I’m as straight as the line that you sniff up your nose
I’m as hard as the booze that you swill down your throat
I’m as bad as the shit you breathe into your lungs
And I’ll fuck you up as fast as the pill on your tongue!
Before she could change her mind, she knocked insistently on the metal door. No answer. She knocked again. A few seconds later, the music stopped, and a voice called, “Who is it?”
“I’m looking for Johnny?” she said.
The person on the other side struggled with the door, kicking it several times. Then slowly it squeaked open. Eliza’s eyes alighted on a guitar, a drum set, a card table, a couch, and an orange cat sitting in what looked like a dentist’s chair before landing on the blue-eyed boy of eighteen or twenty who stood in the doorway. His head was stubbled, all but bald, muscular as an apple, but the hair he did have, on scalp and cheek, was as yellow as a toddler’s. His face was heart-shaped: broad forehead, severe cheekbones, chin like a spade. He wore a small gold loop through each earlobe, a strand of wooden beads wound three times around his neck, and although it was nearly as cold inside the apartment as it was out, only a pair of camouflage shorts. From his waistband, the dark, serpentine shapes of tattoos climbed up the downy path to his navel, across the ladder of his ribs, circling the pale sinew of his arms, feathers and scales and flames and gods, sea green and devil red.
Across his chest were the words TRUE TILL DEATH.
“I’m sorry,” she stammered, trying not to stare. “I thought you were someone’s brother.”
He tugged at one of his earrings. The nest of hair in his armpit was golden and sparkling with sweat. “What makes you think I’m not?”
Absently, she introduced herself. She must have looked like a runaway, shivering in her coat, standing on broken beer bottles in a neighborhood she didn’t belong in. Maybe that was why he was so quick to extend his hand—each tattooed from wrist to knuckle with a fat, black X—and smiling, as though any friend of his brother’s was a friend of his, say, “Johnny McNicholas.”
On the way to the pay phone at Tompkins Square Park, walking back across the four avenues, they talked about everything but the boys’ mother.
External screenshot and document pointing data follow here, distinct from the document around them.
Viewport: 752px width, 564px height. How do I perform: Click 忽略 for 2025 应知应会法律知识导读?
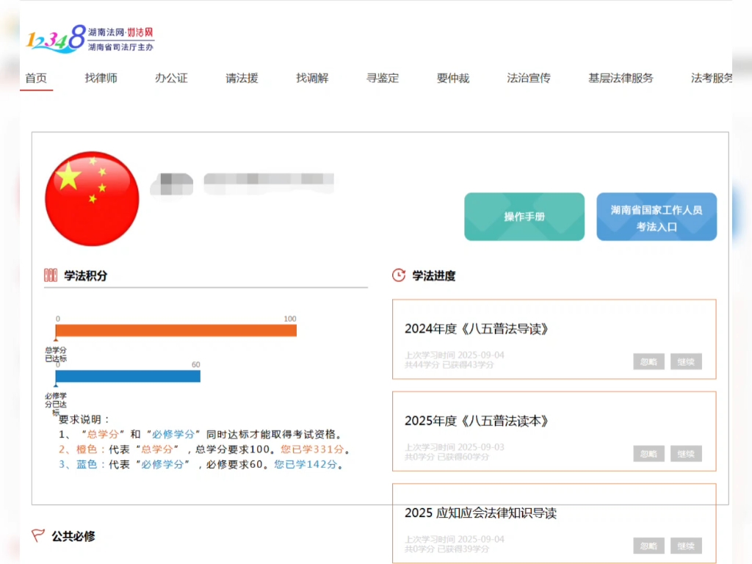648,546
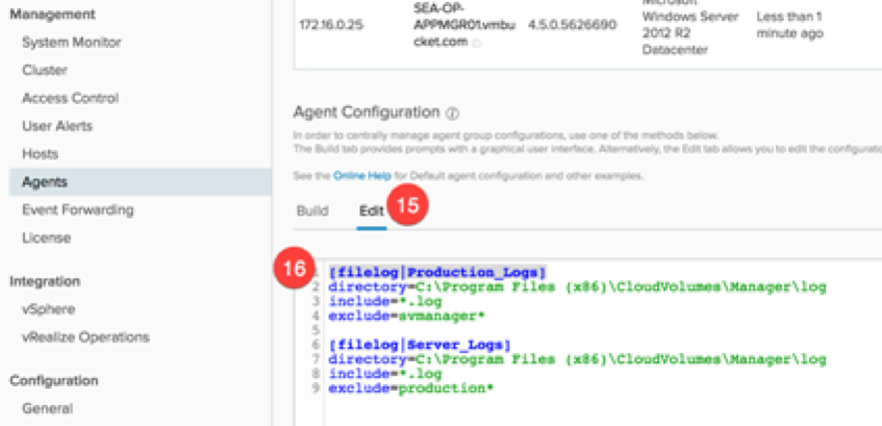This screenshot has height=426, width=882.
Task: Open System Monitor in the sidebar
Action: tap(71, 43)
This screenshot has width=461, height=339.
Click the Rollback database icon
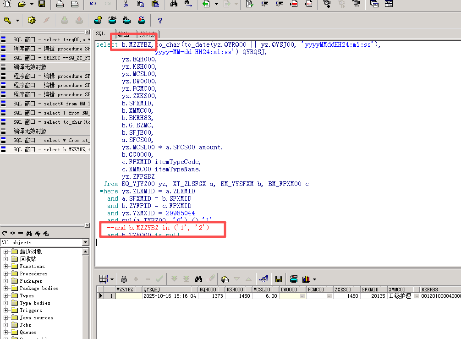[79, 21]
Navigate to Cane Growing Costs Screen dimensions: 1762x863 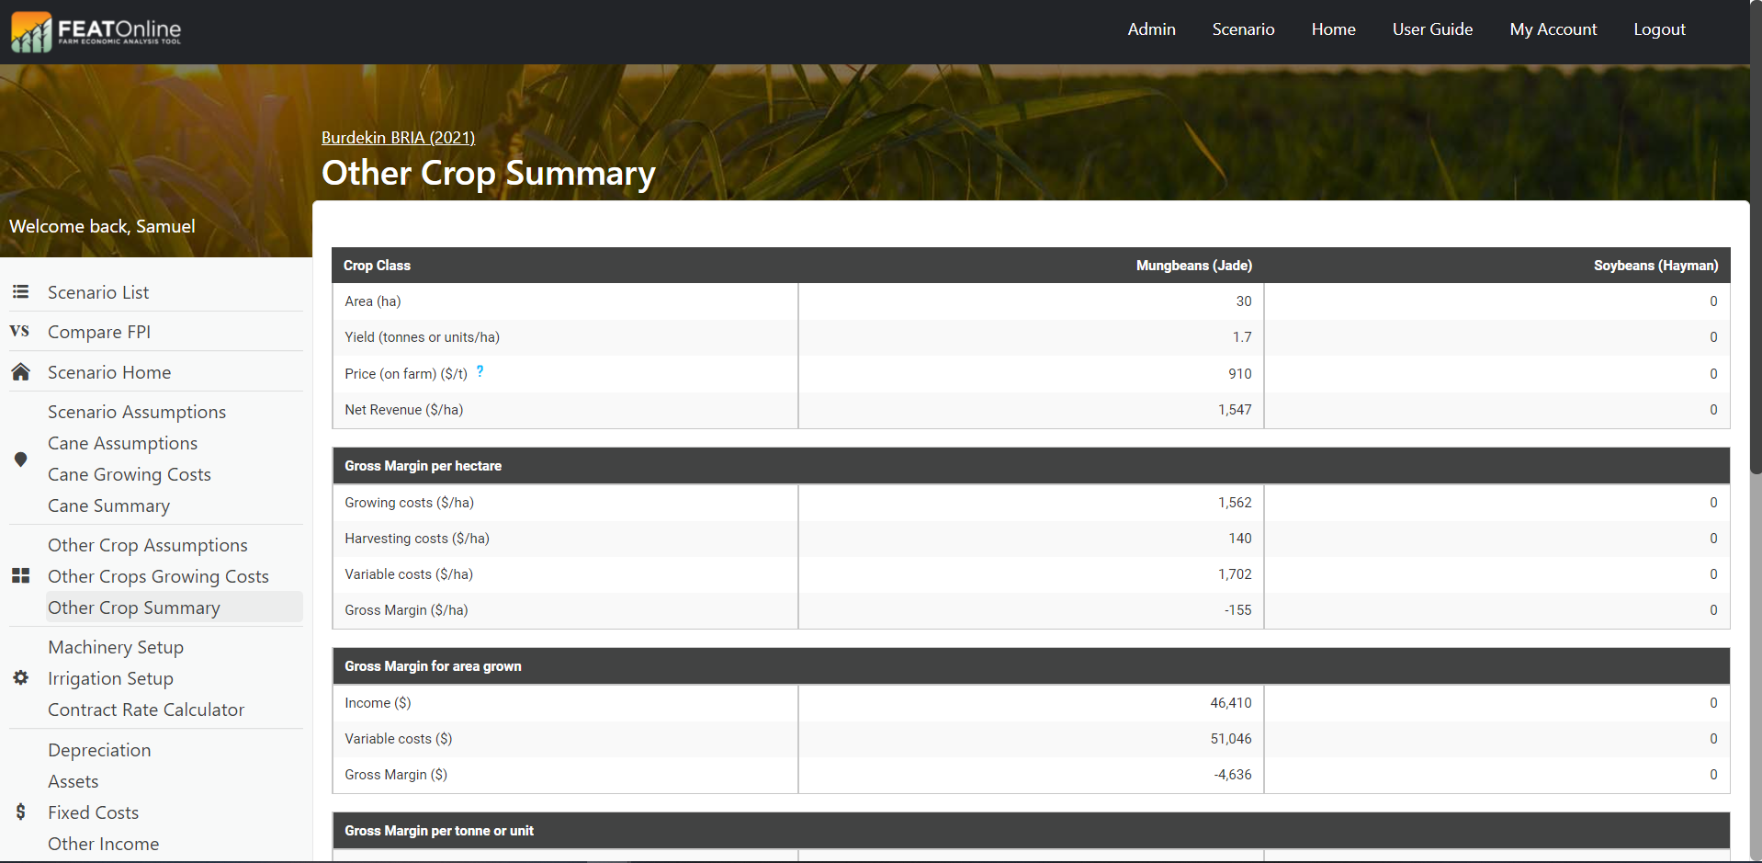click(130, 474)
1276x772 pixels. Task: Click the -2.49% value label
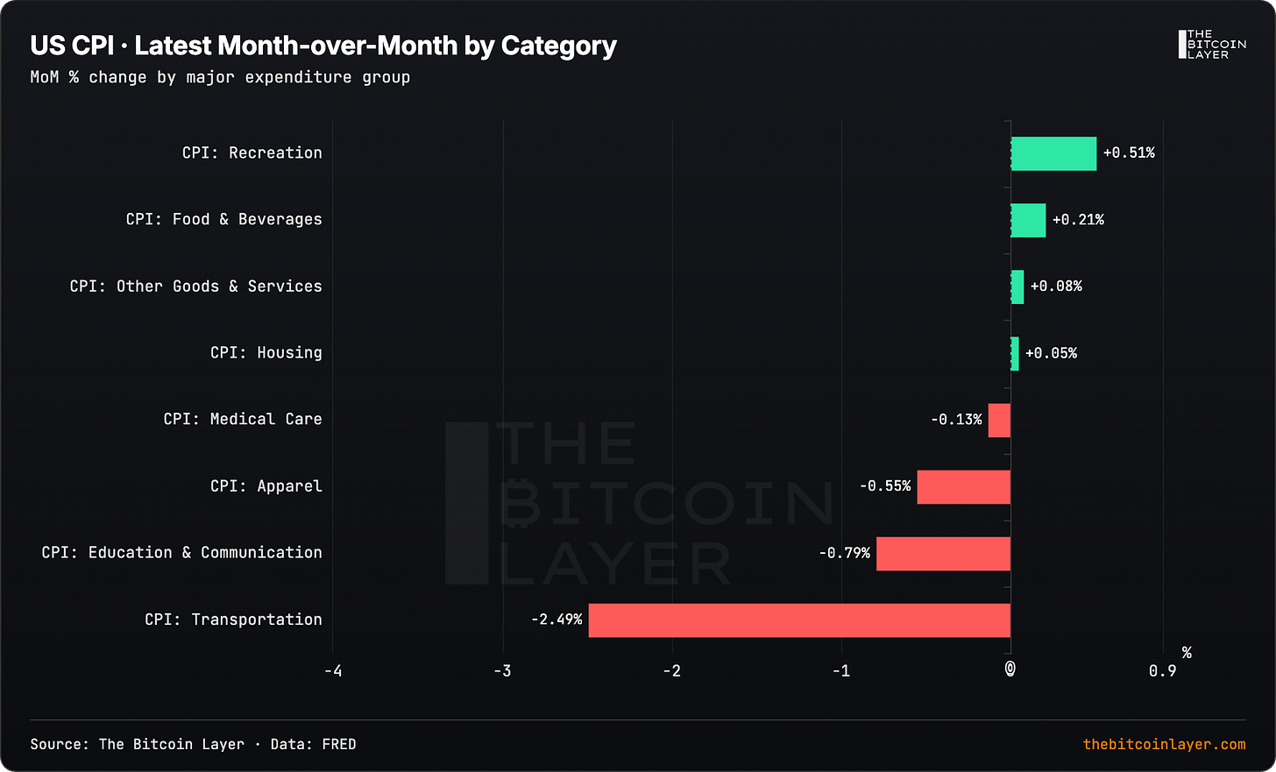[x=556, y=620]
Eliza was brief on that point, because it was difficult, she realized, to relay bad news to a stranger, and because she didn’t really remember what Teddy wanted her to say. She said, “I guess your mom’s missing? He wants to know if you know where she is,” but she didn’t think that was quite right.
She almost said, “He wants to move in with you,” but how could Teddy live with him there? In the glimpse she’d gotten of his apartment, it was surprisingly—even hauntingly—neat, but the couch seemed to be the only place to sleep, and the whole room was warmed by an ancient space heater. She counted three cats. He was paying next to nothing in rent, he’d said, and the place was buried enough to serve as a tattoo studio and big enough to serve as a practice space for his band. “Prewar,” he’d joked. “Private entrance.” While he’d looked for a quarter, she’d explained her tenuous link to his brother—through her mother, Les, and Jude. Acquaintances, four times removed.
They passed two clusters of pay phones with the phones missing entirely, the arterial wires flowing to nothing. Eliza offered him a cigarette, but he declined. He was straight edge—didn’t smoke, didn’t drink.
“I heard the song,” she said, exhaling. “It’s funny, you having a brother that’s, like, the opposite of you.”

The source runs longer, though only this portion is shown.